--- Исходный отрывок ---
Впечатление остается иное: герои потому и поступают так, что всякий их шаг зависит от воли автора; что ему так удобнее излагать собственные представления, обдуманные задолго до романа, явившегося лишь средством для их изложения.

Формула «не хочу заботиться о художественном» означает либо то, что писатель не может заботиться об этом, у него для этого нет нужных качеств, и он это сознает; либо то, что у него иные, не художественные задачи, и беллетристическая форма — только средство, которое, однако, требуется замаскировать, чтобы нехудожественные (публицистические, социологические и пр.) цели не бросались в глаза.

Идеи, первоначально изложенные в статье «Антропологический принцип», теперь Чернышевский реализует другими способами, пользуясь приемами художественной прозы. В этих условиях, точно, художественное не должно занимать внимания, речь ведь о другом — о той же «антропологии».

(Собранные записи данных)
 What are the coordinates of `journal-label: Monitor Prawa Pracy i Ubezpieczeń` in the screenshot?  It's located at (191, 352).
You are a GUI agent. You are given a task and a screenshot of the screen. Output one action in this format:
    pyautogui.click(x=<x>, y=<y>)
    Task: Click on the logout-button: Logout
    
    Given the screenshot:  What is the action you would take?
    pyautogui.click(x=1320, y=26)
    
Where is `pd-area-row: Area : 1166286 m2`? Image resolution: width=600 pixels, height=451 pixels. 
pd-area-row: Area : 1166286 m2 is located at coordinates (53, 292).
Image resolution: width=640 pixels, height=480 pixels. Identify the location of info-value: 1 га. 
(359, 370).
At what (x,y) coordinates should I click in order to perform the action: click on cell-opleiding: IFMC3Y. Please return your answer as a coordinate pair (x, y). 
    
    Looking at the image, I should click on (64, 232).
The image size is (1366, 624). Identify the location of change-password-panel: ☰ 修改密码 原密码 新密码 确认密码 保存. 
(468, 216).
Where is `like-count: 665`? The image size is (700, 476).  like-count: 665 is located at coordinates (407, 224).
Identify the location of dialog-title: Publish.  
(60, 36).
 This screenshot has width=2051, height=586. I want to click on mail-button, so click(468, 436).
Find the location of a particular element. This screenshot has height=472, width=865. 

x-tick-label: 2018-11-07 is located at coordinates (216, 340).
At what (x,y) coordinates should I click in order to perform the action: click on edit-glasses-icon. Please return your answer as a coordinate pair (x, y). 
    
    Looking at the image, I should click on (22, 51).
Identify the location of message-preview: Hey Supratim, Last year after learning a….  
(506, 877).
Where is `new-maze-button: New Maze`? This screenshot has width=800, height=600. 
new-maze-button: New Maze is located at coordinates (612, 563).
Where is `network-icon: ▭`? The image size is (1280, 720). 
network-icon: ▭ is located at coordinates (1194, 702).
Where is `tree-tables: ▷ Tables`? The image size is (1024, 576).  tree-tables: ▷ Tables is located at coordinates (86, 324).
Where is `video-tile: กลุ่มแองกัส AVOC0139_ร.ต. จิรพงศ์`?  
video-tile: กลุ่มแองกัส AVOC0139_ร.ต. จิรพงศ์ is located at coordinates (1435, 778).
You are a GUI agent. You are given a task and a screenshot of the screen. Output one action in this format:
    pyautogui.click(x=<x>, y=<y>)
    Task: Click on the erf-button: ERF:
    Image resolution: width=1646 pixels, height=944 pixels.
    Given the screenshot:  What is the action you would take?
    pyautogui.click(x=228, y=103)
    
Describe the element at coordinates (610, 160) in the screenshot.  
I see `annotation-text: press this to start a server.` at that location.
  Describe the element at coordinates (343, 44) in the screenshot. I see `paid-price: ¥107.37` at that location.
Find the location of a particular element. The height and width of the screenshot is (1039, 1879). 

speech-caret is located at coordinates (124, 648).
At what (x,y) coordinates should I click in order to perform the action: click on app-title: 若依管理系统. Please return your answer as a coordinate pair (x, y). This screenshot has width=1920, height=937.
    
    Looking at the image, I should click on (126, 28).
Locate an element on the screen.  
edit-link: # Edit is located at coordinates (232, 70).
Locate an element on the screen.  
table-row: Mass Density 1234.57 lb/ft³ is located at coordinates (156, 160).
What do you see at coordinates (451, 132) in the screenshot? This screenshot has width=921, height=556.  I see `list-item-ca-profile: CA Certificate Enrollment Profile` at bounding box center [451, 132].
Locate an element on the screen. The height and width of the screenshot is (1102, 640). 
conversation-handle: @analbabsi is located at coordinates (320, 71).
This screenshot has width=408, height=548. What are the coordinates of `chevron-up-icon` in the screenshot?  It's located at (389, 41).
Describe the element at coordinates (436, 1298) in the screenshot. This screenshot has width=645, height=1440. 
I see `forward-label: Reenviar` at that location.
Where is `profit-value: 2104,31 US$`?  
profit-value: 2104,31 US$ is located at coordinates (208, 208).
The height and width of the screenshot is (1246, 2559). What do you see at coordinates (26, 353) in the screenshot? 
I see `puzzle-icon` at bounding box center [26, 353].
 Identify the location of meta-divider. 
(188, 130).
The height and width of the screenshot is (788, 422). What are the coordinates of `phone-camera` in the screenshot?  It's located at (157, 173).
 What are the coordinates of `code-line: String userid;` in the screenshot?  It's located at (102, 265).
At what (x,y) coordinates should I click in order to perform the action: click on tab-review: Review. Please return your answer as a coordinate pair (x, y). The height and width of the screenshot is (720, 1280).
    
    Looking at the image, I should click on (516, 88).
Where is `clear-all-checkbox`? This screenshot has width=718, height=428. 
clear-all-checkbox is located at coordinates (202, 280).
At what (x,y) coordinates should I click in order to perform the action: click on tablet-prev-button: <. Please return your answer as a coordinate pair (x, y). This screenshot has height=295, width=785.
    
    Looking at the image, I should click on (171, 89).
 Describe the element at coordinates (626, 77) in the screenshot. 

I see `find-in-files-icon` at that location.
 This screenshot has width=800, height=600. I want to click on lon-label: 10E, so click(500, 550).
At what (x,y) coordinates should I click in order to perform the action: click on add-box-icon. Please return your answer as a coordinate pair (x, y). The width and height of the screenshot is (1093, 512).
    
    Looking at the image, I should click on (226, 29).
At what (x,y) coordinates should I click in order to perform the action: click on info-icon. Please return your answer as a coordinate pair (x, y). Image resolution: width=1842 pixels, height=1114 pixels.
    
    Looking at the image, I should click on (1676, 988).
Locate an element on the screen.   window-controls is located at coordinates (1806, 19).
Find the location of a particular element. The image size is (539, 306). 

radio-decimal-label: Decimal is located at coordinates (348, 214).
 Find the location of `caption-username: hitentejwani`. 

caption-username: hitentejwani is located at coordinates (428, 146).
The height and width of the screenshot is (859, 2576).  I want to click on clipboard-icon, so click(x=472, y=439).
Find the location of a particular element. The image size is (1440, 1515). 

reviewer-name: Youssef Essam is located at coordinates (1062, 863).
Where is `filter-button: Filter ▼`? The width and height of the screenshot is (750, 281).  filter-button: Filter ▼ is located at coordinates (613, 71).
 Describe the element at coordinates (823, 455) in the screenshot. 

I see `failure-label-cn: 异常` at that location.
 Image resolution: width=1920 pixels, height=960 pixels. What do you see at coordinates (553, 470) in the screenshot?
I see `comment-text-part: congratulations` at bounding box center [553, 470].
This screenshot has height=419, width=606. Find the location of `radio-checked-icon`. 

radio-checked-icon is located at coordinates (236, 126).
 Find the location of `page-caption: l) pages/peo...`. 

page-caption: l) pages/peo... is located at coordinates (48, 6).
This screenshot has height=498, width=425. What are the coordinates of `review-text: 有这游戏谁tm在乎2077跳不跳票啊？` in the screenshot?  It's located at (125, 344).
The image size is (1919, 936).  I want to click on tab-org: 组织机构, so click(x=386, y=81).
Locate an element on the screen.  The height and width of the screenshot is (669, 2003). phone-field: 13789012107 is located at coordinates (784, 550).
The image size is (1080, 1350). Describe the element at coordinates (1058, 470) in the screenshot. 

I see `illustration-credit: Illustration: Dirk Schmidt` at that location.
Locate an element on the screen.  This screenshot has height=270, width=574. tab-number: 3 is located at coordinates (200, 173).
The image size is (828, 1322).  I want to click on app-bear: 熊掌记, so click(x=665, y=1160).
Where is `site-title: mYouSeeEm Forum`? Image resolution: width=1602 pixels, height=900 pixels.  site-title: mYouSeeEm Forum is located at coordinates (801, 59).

--- Что сделать ---
[a] Изложите содержание исходного отрывка в трех предложениях.
[b] Отредактируйте исходный отрывок: перепишите его, начиная со слов «Впечатление остается иное: герои» и продолжая до слов «бросались в глаза.», и замените при этом «автора» на «писателя».
Материал никак не связан с исходным отрывком.

--- Ответы по пунктам ---
[a] По впечатлению, каждый шаг героев зависит от воли автора, которому так удобнее излагать представления, обдуманные задолго до романа, а роман служит лишь средством для их изложения. Формула «не хочу заботиться о художественном» означает либо то, что у писателя нет нужных для этого качеств, либо то, что у него нехудожественные задачи, а беллетристическая форма — лишь средство, которое требуется замаскировать. Идеи статьи «Антропологический принцип» Чернышевский теперь реализует приемами художественной прозы, и художественное в этих условиях не должно занимать внимания.

[b]
Впечатление остается иное: герои потому и поступают так, что всякий их шаг зависит от воли писателя; что ему так удобнее излагать собственные представления, обдуманные задолго до романа, явившегося лишь средством для их изложения.

Формула «не хочу заботиться о художественном» означает либо то, что писатель не может заботиться об этом, у него для этого нет нужных качеств, и он это сознает; либо то, что у него иные, не художественные задачи, и беллетристическая форма — только средство, которое, однако, требуется замаскировать, чтобы нехудожественные (публицистические, социологические и пр.) цели не бросались в глаза.